Osedax japonicus

Scientific classification
- Domain: Eukaryota
- Kingdom: Animalia
- Phylum: Annelida
- Clade: Pleistoannelida
- Clade: Sedentaria
- Order: Sabellida
- Family: Siboglinidae
- Genus: Osedax
- Species: O. japonicus
- Binomial name: Osedax japonicus Fujikura, Fujiwara & Kawato, 2006

= Osedax japonicus =

- Authority: Fujikura, Fujiwara & Kawato, 2006

Species of annelid worm

Osedax japonicus is a species of bathypelagic polychaete tube worm that lives at great depths on the seabed and is able to sustain itself on the bones of a dead whale. It was first described in 2006 from a sunken sperm whale carcase near Kyushu, Japan.

==Discovery==
Scientists from the Monterey Bay Aquarium Research Institute using the submarine ROV Tiburon first discovered worms of the genus Osedax in Monterey Bay, California, in February 2002. The worms were found living on the bones of a decaying gray whale in the Monterey Canyon, at a depth of 2893 m. The discovery caused great excitement among marine biologists, and since then other species of worms of the same genus have been discovered on whale carcases lying in deep water in other parts of the world. Osedax japonicus was first described in 2006 from a sperm whale carcase that fell to the seabed off Kyushu, Japan, settling at a depth of 200 m. Numerous female tube worms were observed but no males were seen.

==Description==
An adult worm has a ringlike crown of feathery plumes which are involved in respiration, a trunk and a rooting structure which contains symbiotic bacteria. It has no digestive system nor a segmental structure as do most worms.

==Behaviour==
When a whale dies, its carcass falls to the seabed. Here it provides a feast for many deep-sea creatures. Worms such as Osedax japonicus make use of the bones when only the skeleton remains. The worms produce a branching network of "roots" that house symbiotic bacteria, which enable the worms to utilise the bones' nutrient content.

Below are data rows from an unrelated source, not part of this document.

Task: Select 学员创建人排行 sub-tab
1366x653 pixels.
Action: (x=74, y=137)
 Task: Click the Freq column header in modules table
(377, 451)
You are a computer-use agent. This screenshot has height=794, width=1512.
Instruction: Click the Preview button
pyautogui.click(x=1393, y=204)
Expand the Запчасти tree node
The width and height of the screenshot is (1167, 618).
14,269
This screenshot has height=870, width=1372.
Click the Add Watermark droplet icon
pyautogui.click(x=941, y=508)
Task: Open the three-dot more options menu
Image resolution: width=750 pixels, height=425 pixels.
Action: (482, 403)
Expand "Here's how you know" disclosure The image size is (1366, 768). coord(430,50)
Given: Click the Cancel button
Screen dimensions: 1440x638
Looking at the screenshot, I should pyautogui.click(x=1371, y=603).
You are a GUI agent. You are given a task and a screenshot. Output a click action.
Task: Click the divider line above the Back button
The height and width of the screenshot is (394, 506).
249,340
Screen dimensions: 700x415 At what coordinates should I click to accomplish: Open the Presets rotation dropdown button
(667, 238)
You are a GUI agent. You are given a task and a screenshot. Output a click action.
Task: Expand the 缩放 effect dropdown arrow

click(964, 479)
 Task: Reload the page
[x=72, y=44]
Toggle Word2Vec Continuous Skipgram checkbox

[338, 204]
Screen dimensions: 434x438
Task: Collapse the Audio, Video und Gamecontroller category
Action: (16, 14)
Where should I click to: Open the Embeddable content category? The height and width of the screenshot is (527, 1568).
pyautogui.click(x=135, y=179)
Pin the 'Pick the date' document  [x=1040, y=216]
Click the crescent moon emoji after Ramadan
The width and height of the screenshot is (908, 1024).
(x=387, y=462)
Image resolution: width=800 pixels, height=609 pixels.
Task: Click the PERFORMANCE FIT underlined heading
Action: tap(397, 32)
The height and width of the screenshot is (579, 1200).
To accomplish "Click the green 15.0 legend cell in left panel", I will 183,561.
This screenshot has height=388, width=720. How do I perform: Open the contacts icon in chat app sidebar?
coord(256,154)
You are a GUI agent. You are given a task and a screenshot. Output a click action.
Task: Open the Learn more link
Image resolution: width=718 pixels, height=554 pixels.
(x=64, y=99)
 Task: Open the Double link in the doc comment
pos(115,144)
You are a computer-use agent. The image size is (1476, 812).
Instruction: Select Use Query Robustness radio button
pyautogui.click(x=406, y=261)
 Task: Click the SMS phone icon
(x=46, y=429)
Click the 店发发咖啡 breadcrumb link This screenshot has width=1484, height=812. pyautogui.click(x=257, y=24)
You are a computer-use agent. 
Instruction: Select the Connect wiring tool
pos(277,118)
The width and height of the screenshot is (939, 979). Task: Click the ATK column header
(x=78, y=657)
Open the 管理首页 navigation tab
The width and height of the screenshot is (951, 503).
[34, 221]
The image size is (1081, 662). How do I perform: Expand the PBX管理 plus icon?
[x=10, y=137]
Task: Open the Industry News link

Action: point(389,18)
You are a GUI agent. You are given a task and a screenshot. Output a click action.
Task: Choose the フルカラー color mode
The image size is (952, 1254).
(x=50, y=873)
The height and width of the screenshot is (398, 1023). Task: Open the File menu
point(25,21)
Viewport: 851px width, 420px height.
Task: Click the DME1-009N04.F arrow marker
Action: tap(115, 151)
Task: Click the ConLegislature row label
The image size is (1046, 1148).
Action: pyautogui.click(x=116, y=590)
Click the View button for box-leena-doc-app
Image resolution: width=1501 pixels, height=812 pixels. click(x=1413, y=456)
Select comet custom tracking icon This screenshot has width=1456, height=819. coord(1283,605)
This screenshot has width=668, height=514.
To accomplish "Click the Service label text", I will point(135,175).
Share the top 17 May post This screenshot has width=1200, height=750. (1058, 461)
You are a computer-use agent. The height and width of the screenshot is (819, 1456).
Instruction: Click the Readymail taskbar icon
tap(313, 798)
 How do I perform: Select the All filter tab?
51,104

The reproduction of Osedax japonicus has been studied. Female worms reach maturity at about six weeks. They secrete mucus to form a tube that surrounds their trunk. Male worms are minute by comparison with the females and they take up residence inside the tubes. The females spawn eggs and retain them in the mucus where they are fertilised by the males. Here they develop for a time before they swim out of the mucus as trochophore larvae. The larvae are then planktonic and can live for at least ten days in the open sea. It seems that if they settle on a suitable vertebrate bone they will develop into female worms but if mature females are already present on the bone, they will develop into males. The vast majority will fail to find any sunken bone.